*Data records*
-------

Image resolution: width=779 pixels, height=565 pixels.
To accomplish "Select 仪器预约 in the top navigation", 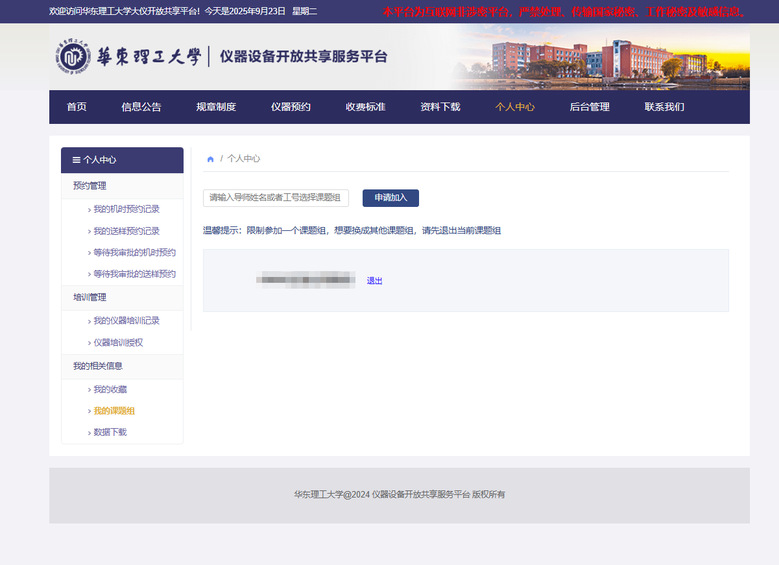I will [x=290, y=107].
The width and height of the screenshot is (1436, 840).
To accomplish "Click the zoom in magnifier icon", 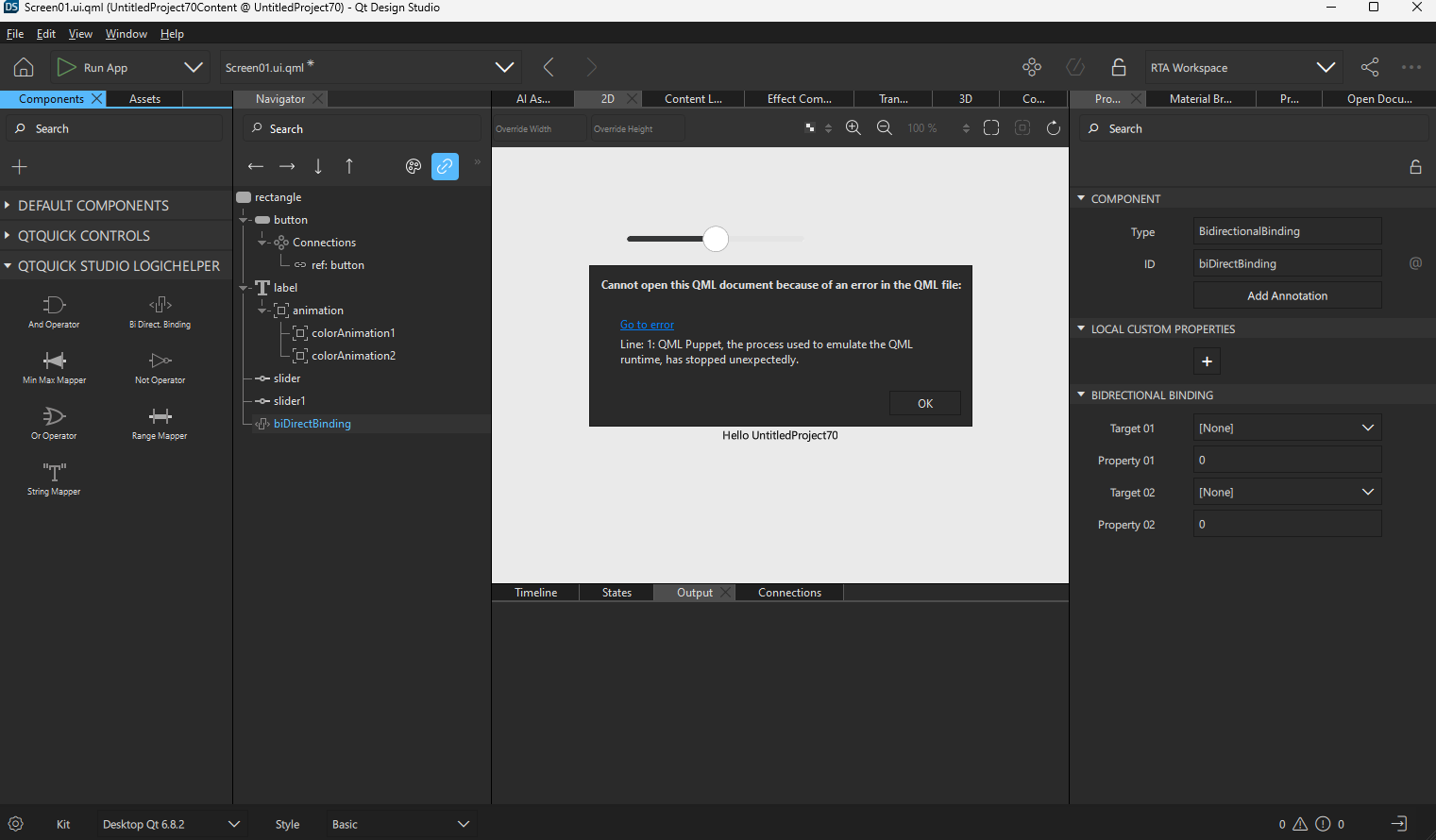I will point(853,128).
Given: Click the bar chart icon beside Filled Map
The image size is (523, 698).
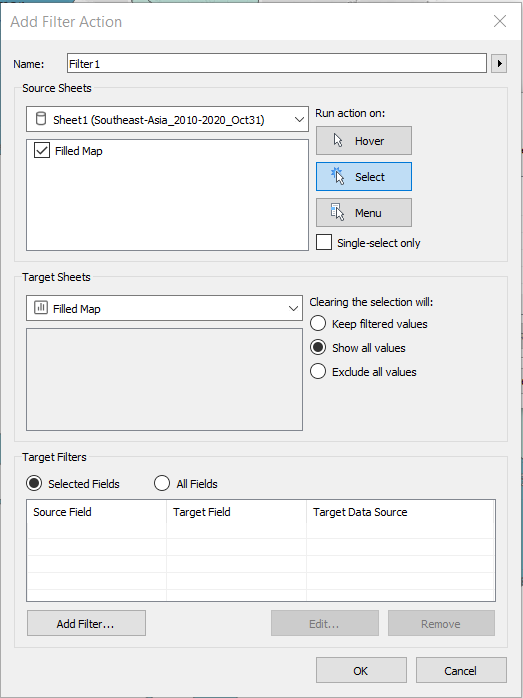Looking at the screenshot, I should pos(41,308).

-------

*Directions*
Report how many lines above hold "width", number only.

*Response below*
2